* _Work to be completed_
Word for word, repeat the lines of the records from the one containing "Task: Focus the Search pages field" through the last line, both included.

*** Recorded information Section Begins ***

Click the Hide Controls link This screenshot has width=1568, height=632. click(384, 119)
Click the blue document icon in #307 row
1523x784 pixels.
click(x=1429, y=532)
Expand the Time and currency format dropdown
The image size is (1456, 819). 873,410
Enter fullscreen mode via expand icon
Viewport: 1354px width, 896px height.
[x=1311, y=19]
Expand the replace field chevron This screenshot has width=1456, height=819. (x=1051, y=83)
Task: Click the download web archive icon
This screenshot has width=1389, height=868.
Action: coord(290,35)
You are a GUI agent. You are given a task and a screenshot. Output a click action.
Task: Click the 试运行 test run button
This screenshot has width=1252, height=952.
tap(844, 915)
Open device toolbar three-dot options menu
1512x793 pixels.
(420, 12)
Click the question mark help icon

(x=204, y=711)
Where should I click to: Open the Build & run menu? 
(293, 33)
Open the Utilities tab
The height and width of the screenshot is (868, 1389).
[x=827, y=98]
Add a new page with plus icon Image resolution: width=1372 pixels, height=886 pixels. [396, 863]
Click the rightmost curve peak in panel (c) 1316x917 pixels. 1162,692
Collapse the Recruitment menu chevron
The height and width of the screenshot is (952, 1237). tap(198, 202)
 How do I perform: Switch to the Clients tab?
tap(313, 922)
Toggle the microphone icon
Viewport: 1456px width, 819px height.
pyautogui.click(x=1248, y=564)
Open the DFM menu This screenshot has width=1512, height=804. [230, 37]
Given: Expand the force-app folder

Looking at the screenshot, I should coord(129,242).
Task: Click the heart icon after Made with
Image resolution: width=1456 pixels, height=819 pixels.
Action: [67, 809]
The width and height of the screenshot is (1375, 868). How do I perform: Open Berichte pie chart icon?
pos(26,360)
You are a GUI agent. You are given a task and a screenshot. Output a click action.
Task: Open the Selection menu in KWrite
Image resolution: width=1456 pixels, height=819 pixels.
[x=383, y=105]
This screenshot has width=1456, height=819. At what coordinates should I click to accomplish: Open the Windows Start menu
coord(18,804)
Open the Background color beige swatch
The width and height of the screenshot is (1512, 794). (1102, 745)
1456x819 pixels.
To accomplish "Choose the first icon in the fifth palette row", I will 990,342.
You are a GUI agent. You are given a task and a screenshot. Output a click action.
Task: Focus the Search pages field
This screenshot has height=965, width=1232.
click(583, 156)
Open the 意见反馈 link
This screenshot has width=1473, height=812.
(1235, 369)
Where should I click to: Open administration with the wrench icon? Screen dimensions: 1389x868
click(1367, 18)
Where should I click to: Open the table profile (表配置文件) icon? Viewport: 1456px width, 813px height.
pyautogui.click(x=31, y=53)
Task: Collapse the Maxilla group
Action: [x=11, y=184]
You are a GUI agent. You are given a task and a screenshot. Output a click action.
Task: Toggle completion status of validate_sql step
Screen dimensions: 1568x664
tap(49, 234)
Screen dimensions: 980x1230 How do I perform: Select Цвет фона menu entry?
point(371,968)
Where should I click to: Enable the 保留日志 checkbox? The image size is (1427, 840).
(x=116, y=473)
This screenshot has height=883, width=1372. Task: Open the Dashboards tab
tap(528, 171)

*** Recorded information Section Ends ***

* _The answer_
Task: Focus the Search pages field
This screenshot has height=965, width=1232.
click(583, 156)
Open the 意见反馈 link
This screenshot has width=1473, height=812.
(1235, 369)
Where should I click to: Open administration with the wrench icon? Screen dimensions: 1389x868
click(1367, 18)
Where should I click to: Open the table profile (表配置文件) icon? Viewport: 1456px width, 813px height.
pyautogui.click(x=31, y=53)
Task: Collapse the Maxilla group
Action: [x=11, y=184]
You are a GUI agent. You are given a task and a screenshot. Output a click action.
Task: Toggle completion status of validate_sql step
Screen dimensions: 1568x664
tap(49, 234)
Screen dimensions: 980x1230 How do I perform: Select Цвет фона menu entry?
point(371,968)
Where should I click to: Enable the 保留日志 checkbox? The image size is (1427, 840).
(x=116, y=473)
This screenshot has height=883, width=1372. Task: Open the Dashboards tab
tap(528, 171)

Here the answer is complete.